QUÉ DEBES HACER: Según el artículo de opinión sobre el contagio de ébola, ¿por qué motivo justificó el gobierno la repatriación?

++++ TEXTO MOSTRADO

La infección por el virus Ébola de una sanitaria ha desencadenado una bochornosa tormenta de lo que mejor sabemos hacer los españoles cuando nos cae encima una desgracia: culpar a otros de provocarla y utilizarlo como bienvenida nueva arma arrojadiza contra la trinchera opuesta. El personal de los hospitales involucrados denuncia a sus gestores, técnicos y políticos; el consejero de Sanidad acusa de modo indecente a la auxiliar de su contagio; arrecia la matraca blanca de que los recortes matan y, a meses de elecciones, la opinión pública y publicada y la oposición agitan el cotarro pidiendo «responsabilidades». En especial, el PSOE que nos puso a la ministra de Sanidad más impresentable de la democracia (eso es no ver la Pajín en el ojo propio) pide la cabeza de Mato (anda que menudo apellido para el cargo) acusándola de ineptitud, condición previa a esta crisis que no habían denunciado, y todo por no dejar hablar desde el principio a los que saben.
A mi juicio, el error garrafal originario de este marronazo fue repatriar a un enfermo sin posibilidad de salvación, provocando un grave problema de salud pública en un país a cuyo excelente sistema sanitario cogió desprevenido una enfermedad infecciosa desconocida, sin vacuna ni tratamiento, poco contagiosa pero de altísima mortalidad. La grave irresponsabilidad no ha consistido en no poder evitar un contagio de imposible riesgo cero, sino, sabiéndolo, inocular temerariamente esta temible fiebre hemorrágica en España.
El gobierno ha justificado la repatriación por «dignidad». O sea, (1) porque lo han hecho países de la élite mundial con la que han querido equipararnos mediante un acto publicitario de repercusión internacional que nos proporcionase prestigio como potencia y (2) como obligación humanitaria del Estado hacia uno de sus ciudadanos, dedicado a hacer el bien a sus semejantes, al que no se podía abandonar a su suerte; se ve que sí se podía antes de contagiarse (y si usted se rompe la crisma o pilla el dengue haciendo turismo por el Tercer Mundo no espere que el Gobierno flete un avión para repatriarlo). Hubiera sido preferible enviar recursos sanitarios al hospital donde el religioso médico realizaba su admirable trabajo para asistirlo y, de paso, ayudar a sus pacientes en lugar de abandonarlos a su suerte. Por desgracia hubiera fallecido igual y nos hubiésemos evitado contagio, crisis sanitaria, bronca política, histeria colectiva (alarma social es poco), recelo internacional y, lo peor de todo, el sacrificio de un perro que ha indignado más que los miles de africanos que mueren y seguirán muriendo de Ébola tirados en las calles como perros. ¿Qué dignidad?

++++++++
++++ DATOS REGISTRADOS

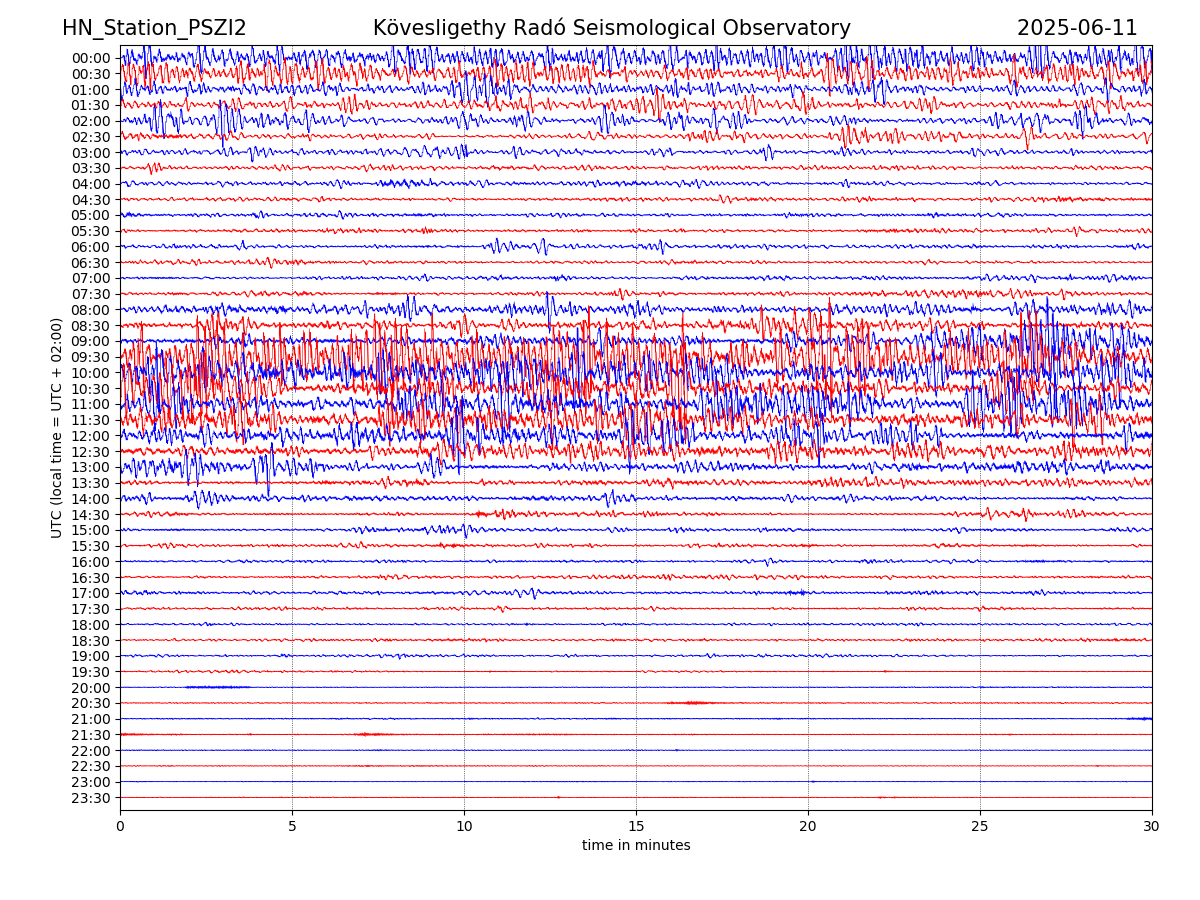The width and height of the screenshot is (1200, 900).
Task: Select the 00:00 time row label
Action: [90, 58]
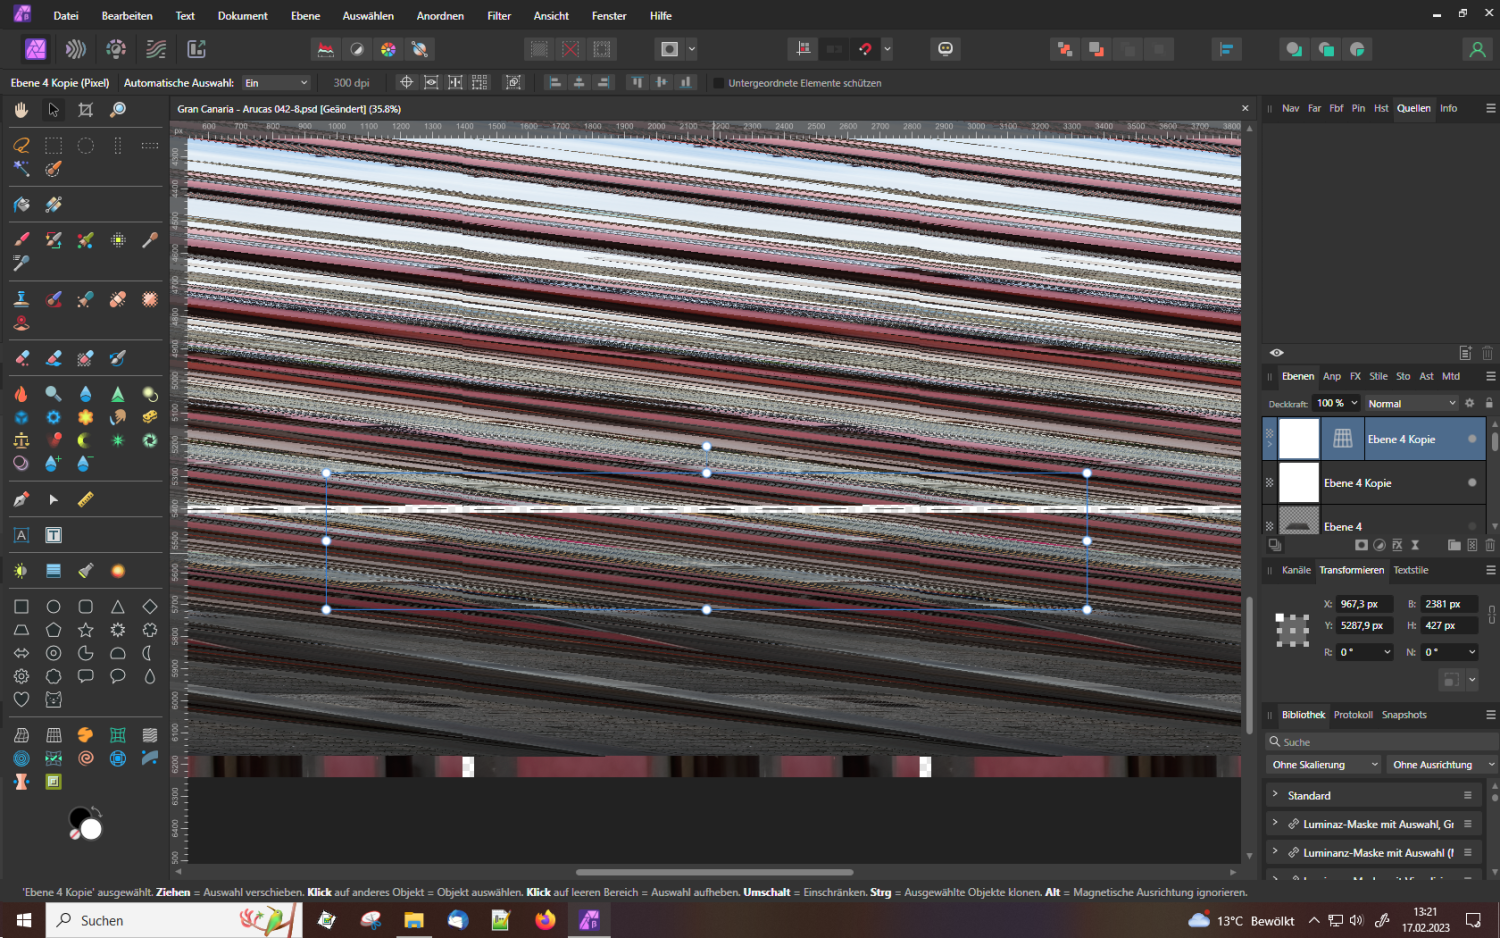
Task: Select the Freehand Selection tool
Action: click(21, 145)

++++++++

RESPUESTA ESPERADA: El gobierno la justificó por «dignidad».